Your feelings are totally natural for someone of your age and maturity (from what you’ve described). From your details, it sounds like she is laying a lot of guilt on you for feeling the way you do. If that conflict and codependency is expected in the relationship, then it is not setting a good tone for things to come.

Your instincts are there for a reason; as a young adult, sometimes, instincts may be all you have to go on (lacking relationship and general life experience). Things do get better as you get older, but in the midst of all your social and educational activities, this seems like one thing that has the potential to affect all the other things in your life.

I’m not sure I’d hand over that level of trust to anyone who doesn’t have a sense of respect for how I feel, or respect enough (after three years) to open up and be more emotionally committed to the relationship.

Start your evaluation of the situation with how your communication channels are at this point in the relationship (after three years of commitment). You should feel you can set high standards for yourself if the goal is to find a long-term companion.

Then, figure out what your priorities are at this juncture of your life…advocate for yourself!

bob's avatar

You have a lot of insight into the state of the relationship, which is good. I agree with sndfreQ that you shouldn’t feel guilty about however you feel—or about the fact that you don’t know how you feel.

I could try to give you more advice, and I hope others will, but mostly I think this is the type of situation that you should talk about with someone who you know and trust—a friend or family member, in person. Your description here is very smart, and you should repeat it or show it to someone in person who is familiar with your relationship. They will be able to give you more specific insight than we will.

scamp's avatar

First of all, I think you should search you heart and discover how you really feel about this girl, and where you would like things to go. Do you want this relationship to continue, or are you trying to repair things because of feelings of guilt?

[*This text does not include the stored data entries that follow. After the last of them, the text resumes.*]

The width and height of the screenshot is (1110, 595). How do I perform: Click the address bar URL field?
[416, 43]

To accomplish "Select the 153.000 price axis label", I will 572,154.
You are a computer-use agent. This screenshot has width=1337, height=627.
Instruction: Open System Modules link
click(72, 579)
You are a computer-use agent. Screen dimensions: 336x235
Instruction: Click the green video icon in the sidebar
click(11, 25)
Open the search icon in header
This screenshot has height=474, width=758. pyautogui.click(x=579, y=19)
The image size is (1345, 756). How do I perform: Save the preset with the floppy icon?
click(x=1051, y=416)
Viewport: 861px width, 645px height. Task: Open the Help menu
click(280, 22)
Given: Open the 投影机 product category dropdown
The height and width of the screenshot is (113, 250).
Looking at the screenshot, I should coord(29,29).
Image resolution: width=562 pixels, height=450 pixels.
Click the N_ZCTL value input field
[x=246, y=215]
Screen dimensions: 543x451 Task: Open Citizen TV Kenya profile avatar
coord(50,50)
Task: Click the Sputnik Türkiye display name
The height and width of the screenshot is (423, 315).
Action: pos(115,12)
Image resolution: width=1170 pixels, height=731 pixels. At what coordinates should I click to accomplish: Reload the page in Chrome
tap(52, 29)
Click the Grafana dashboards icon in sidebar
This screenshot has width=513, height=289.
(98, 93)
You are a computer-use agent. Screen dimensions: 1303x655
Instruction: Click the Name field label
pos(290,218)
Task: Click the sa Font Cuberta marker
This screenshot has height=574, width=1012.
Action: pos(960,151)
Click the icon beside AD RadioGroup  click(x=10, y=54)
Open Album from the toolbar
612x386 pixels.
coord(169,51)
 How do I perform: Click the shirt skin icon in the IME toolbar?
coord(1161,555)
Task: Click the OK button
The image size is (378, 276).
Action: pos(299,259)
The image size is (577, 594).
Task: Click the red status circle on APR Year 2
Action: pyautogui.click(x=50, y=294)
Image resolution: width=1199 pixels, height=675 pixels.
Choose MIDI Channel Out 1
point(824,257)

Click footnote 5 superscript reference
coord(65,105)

One of the most important things in keeping a relationship going is good communication from both parties. If she is unwilling to talk things over, you can’t be expected to carry the load indefintely.

If you find that you are no longer in love with this girl, and you see no future in the relationship, you owe it to both of you to be fair and end it now before there is any further heartache. Don’t drag it out, because it will only lead to more pain for you both.

If, on the other hand you find that it is worth salvaging, you ned to sit down with her and tell her that you do love her, but you both need to work on some things, and she needs to learn to open up to discussing her feelings with you. if she is unwilling to do the work needed to repair the relationship, it’s senseless to waste anymore of either of your time.

You sound like an intelligent and caring young man, and I wish you all the best.

AlfredaPrufrock's avatar

Woody Allen has a great line about relationships, “A relationship, I think, is like a shark. You know? It has to constantly move forward or it dies. And I think what we got on our hands is a dead shark.”

From your description of the relationship, it sounds like you’ve spent a lot of time thinking about your relationship with your girlfriend, and this isn’t it for you at 23. You sound like you want time to go out, meet lots of new people, party, hang out—all normal activities for your 20’s—and your girlfriend is more of a homebody. You’re not in the same place. And that’s okay.

Do not commit to something that you are not ready to commit to. There’s plenty time ahead for choosing. You need to concentrate on figuring out who you really are, and fully transition into adulthood. That usually doesn’t happen until your late 20’s. You need to travel abroad, and do at least one thing thing that’s a leap of faith without having to ask anyone’s permission, before you think of settling down.

Breaking up will be hard on both of you, and it may actually be harder on you than on her, in ways that you really can’t imagine. You may decide that you really do love her, and she may have moved on by that point.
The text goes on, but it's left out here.